Sono 1430 i medici specialisti che riceveranno 57 milioni di euro come rimborsi per la frequenza ai corsi di formazione, non adeguatamente retribuiti secondo le direttive comunitarie. In soli 4 giorni il tribunale di Roma e la Corte d’appello sempre della capitale hanno stabilito con due sentenze che lo Stato deve risarcire i medici. Ne dà comunicazione l’associazione Consulcesi, che rappresenta oltre 25 mila medici. La ragione che ha portato a queste sentenze è il tempo con cui l’Italia ha messo in atto le direttive comunitarie, ben 10 anni di ritardo, privando tra l’82 e il 91 gli specializzandi dei rimborsi previsti.
La nota di Consulcesi
L’associazione spiega che «lo Stato italiano sarà costretto a versare 57 milioni di euro per la mancata attuazione nei confronti degli ex-specializzandi delle direttive comunitarie che prevedevano il diritto a ricevere un’adeguata remunerazione per la frequenza del corso di specializzazione.
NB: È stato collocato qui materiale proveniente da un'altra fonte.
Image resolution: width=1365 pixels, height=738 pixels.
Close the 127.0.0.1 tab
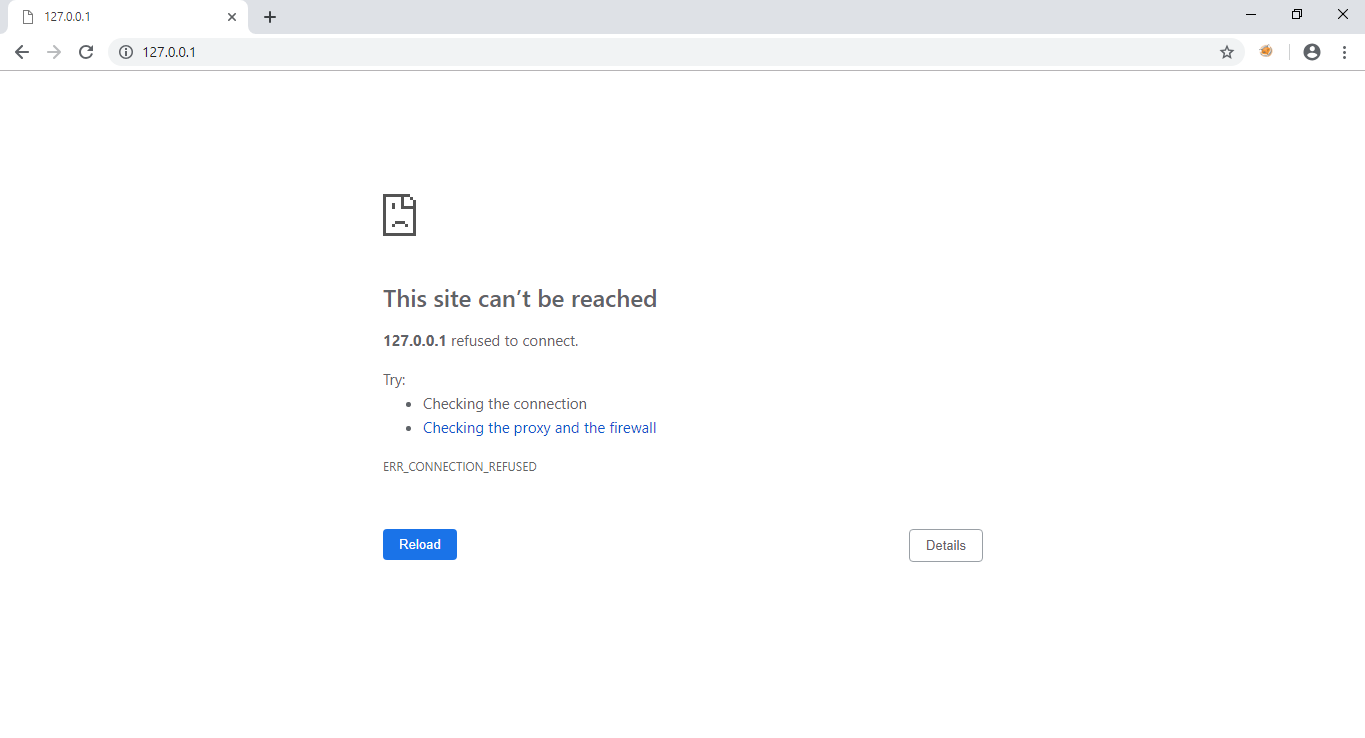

Con questa decisione la Corte d’Appello di Roma per la prima liquida in favore dei medici una somma così alta, che lo Stato italiano sarà obbligato a pagare, essendo la sentenza immediatamente esecutiva». Ma le due sentenze potrebbero essere solo l’inizio di una serie di nuovi ricorsi e provvedimenti visto che «i medici che hanno diritto al rimborso sono ancora 120 mila, per un costo potenziale per lo Stato di 12 miliardi di euro».